Alexander Grothendieck's Biography and His Major Mathematical Contributions

Born: March 28th, 1928 in Berlin, Germany

The Beginnings

A concise quote from an article by J J O'Connor and E F Robertson is:

``Alexander Grothendieck's father was Russian and he (Alex's father) was murdered by the Nazis.''

... (His mother, Hanka Grothendieck, was German); ...``Grothendieck moved to France in 1941 and later entered Montpellier University. After graduating from Montpellier he spent the year 1948-49 at the École Normale Supérieure in Paris.''

The Functional Analysis Phase

  • 1949 Alex Grothendieck worked on functional analysis with Jean Dieudonné at the University of Nancy in France; he was only for a short time one of the `Nicolas Bourbaki' group of mathematicians that included at various times: André Weil, Henri Cartan, Charles Ehresmann and Jean Dieudonné. A quote from ``Who Is Grothendieck ?'': ``To begin with, (L) Schwartz gave Grothendieck a paper to read that he had just written with Dieudonné, which ended with a list of fourteen unsolved problems. After a few months, Grothendieck had solved all of them. Try to visualize the situation: on one side, Schwartz, who had just received a Fields Medal and was at the top of his scientific career, and on the other side the unknown student from the provinces, who had a rather inadequate and unorthodox education. Grothendieck was awarded a Ph.D. for his work on topological vector spaces and stuck with that field for a while.''
  • Alexander Grothendieck's doctoral thesis supervised by his advisor Laurent Schwartz, and co-advised by Jean Dieudonné was entitled ``Produits tensoriels topologiques et espaces nucléaires'';

Academic Appointments

  • 1953-1955 Visiting at the University of São Paulo, supported by the Centre National de la Recherche Scientifique;
  • 1956 Returned to France at the Centre National de la Récherche Scientifique;
  • 1960: Visiting at the University of Kansas in the USA working on topology and geometry, supported by the Centre National de la Recherche Scientifique beginning with 1956.
  • 1970-72 Visiting Professor at Collége de France.
  • 1972-73 Visiting Professor at Orsay.
  • 1973 Professor at the University of Montpellier.
  • 1984-88 On leave- to direct research at the Centre National de la Recherche Scientifique.

His Golden Age at IHES

1959-1970: Chair of the newly formed Institut des Hautes Études Scientifiques (IHES); the IHES years have been referred to as his `Golden Age', when an entire new school of Abstract Mathematics flourished under Grothendieck's extremely creative leadership; thus, Grothendieck's Séminaire de Géométrie Algèbrique [8,6] established IHES as the World's Center of Algebraic Geometry during 1960-1970, with Alex as its driving force. He travelled widely across Europe, including the Soviet-occupied Eastern Europe (such as the invited visit he made in the Summer of 1968 when he delivered a lecture at the School of Mathematics in Bucharest at the invitation of Acad. Prof. Dr. Miron Nicolescu of the Romanian Academy (supported from 1866 by Prince Charles von Hohenzollern-Sigmaringen-who became in 1881-King Carol I of Romania), and across the World. Grothendieck is a very strong pacifist with very high ideals and goals, of real honesty and also extreme modesty; Alexander Grothendieck campaigned against the military built-up of the 1960s, which built-up almost ended up in total annihilation of our planet during the Cuban missile crisis.
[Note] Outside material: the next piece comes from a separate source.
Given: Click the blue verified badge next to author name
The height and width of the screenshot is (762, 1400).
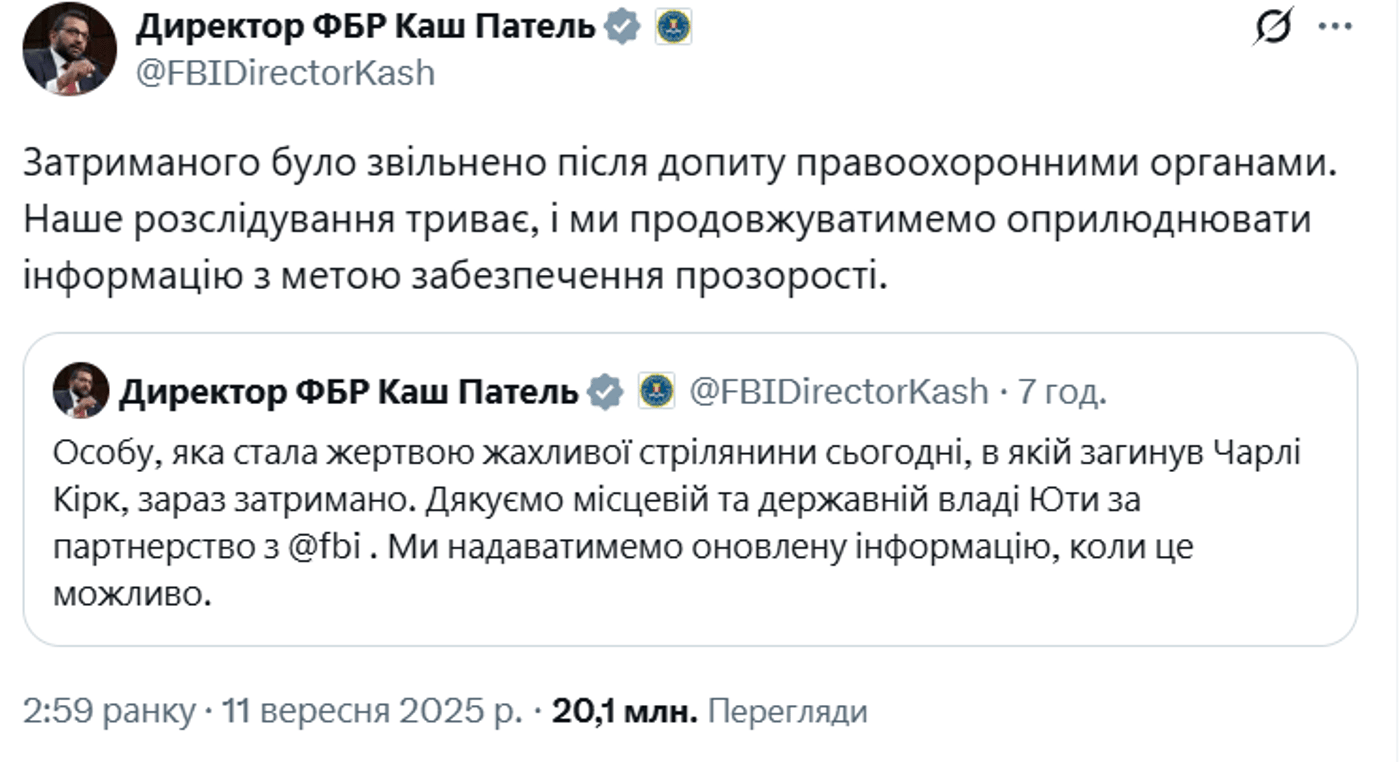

Alexander Grothendieck's work during the `Golden Age' period established unifying themes in: Algebraic Geometry, Number theory, Topology, Category Theory and Functional/Complex Analysis. He introduced his own `theory of schemes' in the 1960's which allowed certain of A. Weil's number theory conjectures to be solved. He worked on the theory of topoi/toposes that are relevant not only to mathematical logic and category theory, but also to computer software/programming and institutional ontology classification and bioinformatics. He provided an algebraic proof of the Riemann-Roch theorem, algebraic definition of the fundamental group of a curve, the definition of the fundamental functor for a categorical Galois theory, the re-definition of Abelian categories,(as for example in the case of $\A b5$ categories that carry his name-the Grothendieck and local Grothendieck categories), he outlined the `Dessins d' Enfants' combinatorial topology theory and much, much more. His Séminaires de Géometrie algèbriques alone are several thousands of pages in (typewritten) printed length, or close to 500 Mb in electronic format. Later in the '80's in his `Esquisse d'un Programme' he outlined the `anabelian' homology theory, what is called today in different fields by different names: Non-Abelian Homology Theory (that has not yet been achieved as he planned to do), non-Abelian Algebraic Topology, Noncommutative geometry, Non-Abelian Quantum Field theories, or ultimately, non-Abelian Categorical Ontology, fields that are still in need of future developments.

Honors and Awards

Author's direct, First-hand impressions of Alexander Grothendieck:

One was struck immediately upon meeting him by his generosity and the energy with which Alex shared his ideas with colleagues and students, as well as the excitement that he incited through his brilliantly clear lecturing style, thus inspiring others to share in his excitement for all of Mathematics, not just some highly specialized subject, as if they were `to set out to explore a completely new land, or white territory'.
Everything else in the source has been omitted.